Feature: Cuba's small businesses springing up amid economic reforms

Source: Xinhua| 2017-06-14 12:45:06|Editor: xuxin

CUBA-GRANMA-SMALL BUSINESSES

Vendors sell coffee made by themselves in Granma province, Cuba, on June 9, 2017. In Granma province, where Bayamo is located, Cuba's self-employed, as this growing segment is called, contributed nearly 40 million pesos (39.8 million U.S. dollars) to the provincial government in the first four months of the year. Daniel Silveira, vice president of the local government, told Xinhua the cooperatives are a good source of jobs and have benefited as many as 100,000 local residents -- if taking into account not just those employed, but also their families. (Xinhua/Joaquin Hernandez)

by Raul Menchaca

BAYAMO, Cuba, June 13 (Xinhua) -- Luis Chacon and his partners have turned a once languishing state-owned restaurant in the historical center of Bayamo, a city in eastern Cuba, into a thriving business.

Chacon, 36, owes their success to the Cuban economic reforms that have encouraged the development of socialist-style private enterprises.

"We have made progress by leaps and bounds, as they say, in learning as we go about things we were not experts on, and we are still learning," said Chacon, who has been trying to revive the old restaurant with a seating capacity of 120 over the recent three years.

"We earn what we work for," said Chacon, noting that sales of the restaurant have increased 94 percent since they took over the flagging business. Moreover, the restaurant is now rated among the top 10 restaurants in town, according to travel planning website TripAdvisor.

Chacon and his partners' restaurant is one of just seven non-agricultural cooperatives established in this region, where some 24,000 Cubans have launched their own business ventures.

For decades, the Cuban state was the country's sole employer. In 2011, the government launched a reform package to slim down the bloated public sector by encouraging such cooperatives.

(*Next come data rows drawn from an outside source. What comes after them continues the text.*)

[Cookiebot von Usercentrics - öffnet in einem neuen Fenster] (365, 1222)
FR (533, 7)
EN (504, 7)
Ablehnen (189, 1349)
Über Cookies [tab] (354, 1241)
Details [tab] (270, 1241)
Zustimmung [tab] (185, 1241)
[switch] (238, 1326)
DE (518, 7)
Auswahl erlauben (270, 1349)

In Granma province, where Bayamo is located, Cuba's self-employed, as this growing segment is called, contributed nearly 40 million pesos (39.8 million U.S. dollars) to the provincial government in the first four months of the year.

Daniel Silveira, vice president of the local government, told Xinhua the cooperatives are a good source of jobs and have benefited as many as 100,000 local residents -- if taking into account not just those employed, but also their families.

"The self-employed worker is defined in the modernization of the country's economic model as a new management form that is going to coexist with the socialist state-owned companies or mixed (public-private) companies," said Silveira.

Heriberto Duran retired after working 30 years in a state-run company. Now he opened his own family business, selling traditional candies made of manioc, also known as cassava or yuca.

The whole family, including his wife, children, grandchildren and even great grandchildren, help make the candies.

The business, the only one of its kind in the province, according to Duran, has helped improve the family's living standards.

"You live a more relaxed life up to a point, because it (making the candies) entails a process that goes from gathering the yuca to peeling it, shredding it, pressing it, drying it and toasting it," said Duran.

Though it hasn't made him rich, selling the candies has boosted the family income, he said. What satisfies him even more is that the business keeps alive a local culinary tradition that has almost died out.

A few meters away from the corner in Bayamo where Duran sells the sweets, retiree Yurenia Llamis sells home-ground coffee served in jicaras, little cups made from the dried gourds of calabash trees, which is an old custom across the Cuban countryside.

"I'm doing really well, and what's more, I like dealing with people," said Llamis.